Kumar et al first described the technique of robotic-assisted partial adrenalectomy in a patient with isolated adrenal metastasis.47 Boris et al described their initial experience of 13 partial adrenalectomies in 10 patients. Median OR time was 200 minutes, median blood loss was 150 mL and median tumor size was 2.7 cm. No patient developed any intraoperative complication related to catecholamine surge like hypertensive crisis, prolonged hypotension, myocardial infarction or cerebrovascular accident. There were no recurrences, and only one patient required steroid replacement.52

There have been no comparative or prospective series of robotic and laparoscopic partial adrenalectomy. Hence, more research is required to fully define the role of robotic-assisted partial adrenalectomy.

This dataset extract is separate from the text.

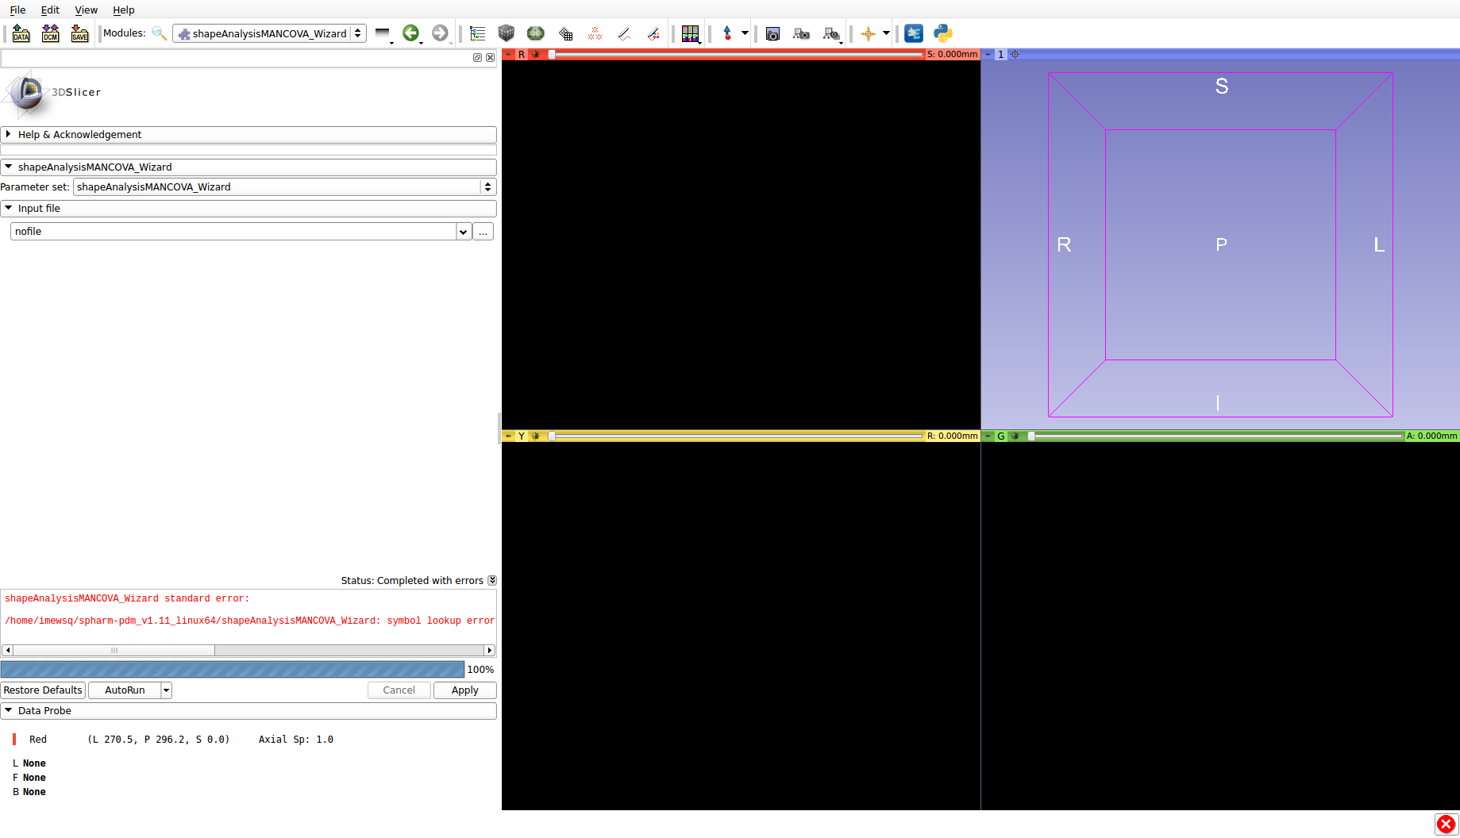Click the module search magnifier icon
1460x838 pixels.
pos(159,33)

Cost of robotic surgery is one of the prime and significant concerns for its widespread acceptance globally. The high cost associated with robot is mainly related to its high procurement cost, use of expensive surgical consumables and longer OR times along with high maintenance cost. Hence, a significant advantage needs to be established over other approaches so as to overcome this cost barrier. In general, cost of surgical consumables along with maintenance charges per procedure roughly adds 900−950$ to the usual cost of the surgery.14 Another study estimated the additional cost to be around 1400−2900$ for performing unilateral RA as compared to LA.53 A study by Bodner calculated that RA was approximately 1.5 times more costly than LA.54 On the contrary, Winter et al reported no significant difference between RA and OA or LA in terms of total cost.28 In another series, RA was found to be 2.3 times more expensive than LA. The authors suggested that this cost difference could be offset by multidisciplinary and high-volume use of robots by other surgical specialties and when depreciation of robotic equipment is distributed over 10 years instead of 5 years.29 Arghami et al showed that single-port RA was 16% less expensive than LA (84% ± 14% vs 100% ± 16%), although the difference was not statistically significant.49 Probst et al calculated that the additional cost of robotic procedure is €2288 per procedure provided there are more than 150 robotic procedures in a year. The expenses could be further reduced if there are more cases in high-volume centers. They also showed that the overall cost for patients undergoing RA was lower than that for patients undergoing OA because of difference in the length of hospital stay.37


Robotic approach is safe, feasible and as effective as conventional laparoscopy for performing adrenalectomy, especially for benign adrenal disorders. Depending upon the body habitus of the patient and experience of the surgeon, either transperitoneal route or retroperitoneal approach can be safely used to perform RA. Robotic surgery has also been demonstrated to be superior to laparoscopy in cases of large tumors, partial adrenalectomy and pheochromocytomas and in obese patients, but the number of patients has been limited in these retrospective series. Higher cost and lesser number of patients preclude the widespread adaption of this technique. High-volume centers and experienced surgeons can safely adapt this technology for better ergonomics of the surgeons and for better and precise dissection of adrenal tumors. Well-designed randomized controlled trials can clearly establish the exact status of robotics in performing radical adrenalectomy.


The author reports no conflicts of interest in this work.